One News Now | Jeffress: Sticking with the one who is sticking with us

A pastor and advisor to President Donald Trump says a religious council that formed during the campaign is maintaining a presence in the White House.

Some business leaders and other consultants have bowed out of advisory councils, even causing them to shut down, but pastor Dr. Robert Jeffress says the evangelical advisory council that formed during the campaign is not going to abandon the President.

“There are no perfect presidents or pastors,” Jeffress says of Trump. “But the fact is this president has done more to reach out to the faith community than any president in history.”

Jeffress, who pastors First Baptist Church in Dallas, raised eyebrows among Evangelicals last year when he appeared on the campaign trail with Trump, famous for his image as a playboy billionaire. Evangelicals were backing several other GOP candidates at the time but Jeffress argued that Trump was the most electable – a prediction that proved true.

Speaking to National Public Radio last year, Jeffress compared Trump’s coarse campaigning style to George Patton, the World War II general.

Gen. Patton “was intent on winning a war and I think we are in a war right now,” the pastor commented. “We need to win this war and I think we need a president who is intent on doing that who can get elected.”

Now, eight months into Trump’s first year, Jeffress points to Trump’s successful nomination of Neil Gorsuch to the U.S. Supreme Court as a major accomplishment.

The Southern Baptist pastor also points to Trump’s signing of a religious freedom executive order, which the President signed in May in the Rose Garden surrounded by Little Sisters of the Poor, which had been in a legal fight over the contraceptive mandate in ObamaCare.

“With this executive order we are ending the attacks on your religious liberty,” Trump told the nuns, “and we are proudly re-affirming America’s leadership role as a nation that protects religious freedom for everyone.”

Earlier this month, the White House disbanded the Manufacturing Council and the proposed Infrastructure Council after Trump’s remarks on Charlottesville, which some deemed insensitive after a neo-Nazi drove his car through a crowd of communist and other left-wing counter-protesters, killing one woman.
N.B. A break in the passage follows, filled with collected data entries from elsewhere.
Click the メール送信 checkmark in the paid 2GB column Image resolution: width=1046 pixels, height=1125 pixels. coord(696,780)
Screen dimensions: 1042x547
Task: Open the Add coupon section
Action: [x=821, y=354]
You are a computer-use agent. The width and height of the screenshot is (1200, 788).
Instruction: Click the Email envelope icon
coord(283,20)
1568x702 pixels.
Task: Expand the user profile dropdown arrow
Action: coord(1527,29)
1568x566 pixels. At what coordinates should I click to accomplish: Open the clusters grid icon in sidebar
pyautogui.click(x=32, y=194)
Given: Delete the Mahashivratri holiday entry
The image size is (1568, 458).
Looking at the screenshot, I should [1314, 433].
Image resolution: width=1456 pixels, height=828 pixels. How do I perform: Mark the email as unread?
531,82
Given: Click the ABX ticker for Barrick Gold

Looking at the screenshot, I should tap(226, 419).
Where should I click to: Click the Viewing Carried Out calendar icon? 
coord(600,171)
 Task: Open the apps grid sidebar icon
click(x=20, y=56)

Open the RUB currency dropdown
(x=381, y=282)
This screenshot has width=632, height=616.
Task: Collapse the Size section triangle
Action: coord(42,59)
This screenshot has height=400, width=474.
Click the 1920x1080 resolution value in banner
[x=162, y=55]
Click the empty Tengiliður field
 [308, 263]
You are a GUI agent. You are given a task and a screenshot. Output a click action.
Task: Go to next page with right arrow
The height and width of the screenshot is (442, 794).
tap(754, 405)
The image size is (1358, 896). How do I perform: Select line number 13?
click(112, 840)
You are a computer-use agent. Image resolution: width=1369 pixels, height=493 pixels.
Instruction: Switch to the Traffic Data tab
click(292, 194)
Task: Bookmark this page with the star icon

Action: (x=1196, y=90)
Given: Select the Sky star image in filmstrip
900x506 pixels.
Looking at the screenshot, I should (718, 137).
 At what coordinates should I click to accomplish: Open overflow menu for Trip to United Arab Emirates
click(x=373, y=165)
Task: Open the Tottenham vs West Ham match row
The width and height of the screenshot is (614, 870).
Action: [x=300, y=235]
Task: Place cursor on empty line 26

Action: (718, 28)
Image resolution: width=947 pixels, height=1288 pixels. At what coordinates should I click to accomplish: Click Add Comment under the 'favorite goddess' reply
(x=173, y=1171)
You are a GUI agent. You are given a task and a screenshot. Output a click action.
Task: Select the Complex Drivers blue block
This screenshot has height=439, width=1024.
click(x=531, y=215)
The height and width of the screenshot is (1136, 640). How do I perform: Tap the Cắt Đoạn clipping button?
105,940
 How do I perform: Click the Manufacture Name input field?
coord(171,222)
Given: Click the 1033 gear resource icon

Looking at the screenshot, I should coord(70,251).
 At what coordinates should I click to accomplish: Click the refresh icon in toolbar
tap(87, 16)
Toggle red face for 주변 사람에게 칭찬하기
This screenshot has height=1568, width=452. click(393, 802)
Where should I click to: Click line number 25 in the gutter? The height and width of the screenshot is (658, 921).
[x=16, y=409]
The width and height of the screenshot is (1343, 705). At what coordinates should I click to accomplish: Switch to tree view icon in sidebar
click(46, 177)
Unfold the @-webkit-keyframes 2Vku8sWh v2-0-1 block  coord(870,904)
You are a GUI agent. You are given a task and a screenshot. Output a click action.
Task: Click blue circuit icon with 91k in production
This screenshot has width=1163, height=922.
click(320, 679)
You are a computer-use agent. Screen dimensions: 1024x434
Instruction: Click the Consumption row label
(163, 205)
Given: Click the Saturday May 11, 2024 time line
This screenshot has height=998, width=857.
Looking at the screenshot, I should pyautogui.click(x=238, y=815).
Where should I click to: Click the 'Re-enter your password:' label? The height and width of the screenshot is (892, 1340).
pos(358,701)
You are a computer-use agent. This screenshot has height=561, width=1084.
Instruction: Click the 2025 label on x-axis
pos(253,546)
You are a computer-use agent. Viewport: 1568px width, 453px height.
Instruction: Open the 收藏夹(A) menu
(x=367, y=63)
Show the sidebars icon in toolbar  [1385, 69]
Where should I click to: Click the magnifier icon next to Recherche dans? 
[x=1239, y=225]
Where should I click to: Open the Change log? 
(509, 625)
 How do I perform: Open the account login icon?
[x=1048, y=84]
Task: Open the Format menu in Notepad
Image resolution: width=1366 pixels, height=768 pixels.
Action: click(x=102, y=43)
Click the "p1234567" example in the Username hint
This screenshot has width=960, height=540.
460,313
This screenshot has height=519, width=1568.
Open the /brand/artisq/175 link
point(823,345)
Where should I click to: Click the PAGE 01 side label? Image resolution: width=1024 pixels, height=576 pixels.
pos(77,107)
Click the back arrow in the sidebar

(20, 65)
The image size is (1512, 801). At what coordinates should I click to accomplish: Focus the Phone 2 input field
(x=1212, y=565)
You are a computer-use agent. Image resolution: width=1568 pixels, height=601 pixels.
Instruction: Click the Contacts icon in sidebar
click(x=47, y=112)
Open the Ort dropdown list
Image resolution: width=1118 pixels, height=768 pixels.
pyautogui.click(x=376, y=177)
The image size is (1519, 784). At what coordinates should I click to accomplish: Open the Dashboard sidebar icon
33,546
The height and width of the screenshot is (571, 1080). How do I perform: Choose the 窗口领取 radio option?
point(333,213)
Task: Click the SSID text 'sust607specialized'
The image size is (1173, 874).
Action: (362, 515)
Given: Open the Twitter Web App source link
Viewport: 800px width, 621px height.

The Washington Post reported days later that a New York pastor, A.R. Bernard, dropped out of the evangelical council after Charlottesville.

The same story also quoted author and scholar Eric Metaxas, who said Trump found himself in a “tough spot” after Charlottesville.

“And people who love Jesus know that when someone is down that person needs God more, not less,” Metaxas said of Trump.

After Hurricane Harvey roared through the Texas coast, Trump signed a proclamation for a National Day of Prayer in the Oval Office and, looking to his right, asked Jeffress to pray.

Jeffress tells OneNewsNow the campaign’s evangelical council is currently called the White House Faith Initiative, owing to “legal ramifications” over creating an official board or council.

“So right now, at the moment, we’re recording this as an informal group,” Jeffress tells OneNewsNow.

That could change soon, he adds, as the White House “formalizes” the role of the council.

“There may be two tracks,” he says of the religious council, “One that deals with policy and spiritual issues, the other being the faith initiative program of actual governmental programs and faith organizations partnering.”